Bill Gates Admits He Was Wrong

In his 2009 annual letter to the Bill and Melinda Gates Foundation, Bill Gates did something unheard of for an American capitalist billionaire. He admitted that one of his proposals for changing education in the United States did not work. Unfortunately, this insight did not stop Gates from continuing to tell everybody else what they should do to improve the schools.

Bill Gates believes that providing everyone with a “great education” is a vital step for ending social inequality in the United States and is “the key to retaining our position of world leadership in all areas, including starting great businesses and doing innovative research.” He also believes that it is his God-given right as an incredibly wealthy person who attended private schools his entire life and knows nothing about public schools or the problems that face ordinary people to decide how our schools should be organized.

To help Gates achieve his goals, his foundation gave $2 billion over a nine-year period to influence localities to open smaller minihigh schools, a plan that became a major part of the Bloomberg educational reform plan in New York City.

In his letter, Gates said he was proud that “a few of the schools that we funded achieved something amazing.” However, to his chagrin, “many of the small schools that we invested in did not improve students’ achievement in any significant way . . . We had less success trying to change an existing school than helping to create a new school . . .we are trying to raise college-ready graduation rates, and in most cases, we fell short.”

Gates admitted, “Unlike scientists developing a vaccine, it is hard to test with scientific certainty what works in schools.” However, why should this stop him or his political allies (Bloomberg, Duncan, and Obama) from using the rest of us as their guinea pigs?

Gates claims that in response to these discoveries he has refined his strategy to change the schools. He announced he wouldinvest in the school model that he thinks worked the best—new charter schools that can cherry-pick their students, avoid the rules and salaries mandated by teacher unions, and circumvent public oversight. Part of Gates’s money will be used to change state laws placing limits on the charters.

When you read the Gates letter, on the face of it, some of his proposals do not seem so outrageous, until you read more deeply. His “new strategy focuses on learning why some teachers are so much more effective than others and how best practices can be spread throughout the education system so that the average quality goes up.” His plan is to have “the best teachers . . . put their lectures online as a model for other teachers.”

I need to repeat that last line. Gates thinks he is going to change schools by having the best teachers put their lectures online.

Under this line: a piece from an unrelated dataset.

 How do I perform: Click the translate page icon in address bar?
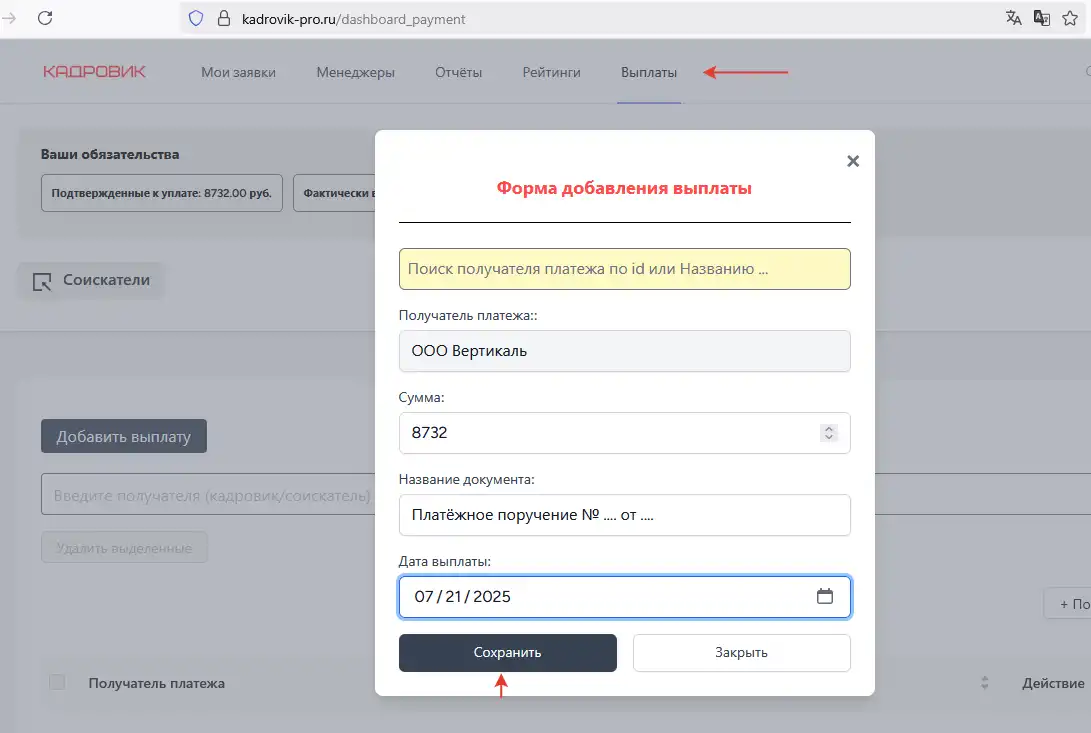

Bill Gates, if you really believe that the major social problems that affect education in the United States will be solved in this way, not only are you fool, but you are a cheap fool at that.

In a recent article in Workplace (16, 2009: 53–72), an online journal that examines “academic labor,” Kenneth Saltman challenged what he calls the “venture philanthropy” assault on public education being led by Gates, the Waltons, and the Eli and Edith Broad Foundation. According to Saltman, venture (vulture?) philanthropy treats schooling as a “private consumable service and promotes business remedies, reforms, and assumptions,” especially privatization, market competition, consumer choice, top-down corporate style management, and incentive pay for students and teachers. Although they provide only a fraction of the money spent on public education in the United States, they have had a disproportionate influence because of the business management orientation of prominent politicians like Bloomberg and Obama and the mainstream media led by The New York Times. Saltman believes the Obama-Duncan Race to the Top grade inflation plan that forces states to compete for federal grant money based on student scores on standardized tests is directly based on a prize for “achievement” sponsored by the Broad Foundation.

All of these business-oriented “educational reformers” and their allies in government and the media equate student scores on standardized tests with quality education, much as they equate corporate profit with the broader social good—and they cook the books when necessary to win public support. Bernie Madoff, once a prominent business colleague of the megawealthy, is now in prison for running a Ponzi scheme that defrauded investors out of billions of dollars. Maybe he can keep a bed warm there for Bill Gates, who admitted he was wrong, but sees no reason to stop promoting his bogus educational schemes.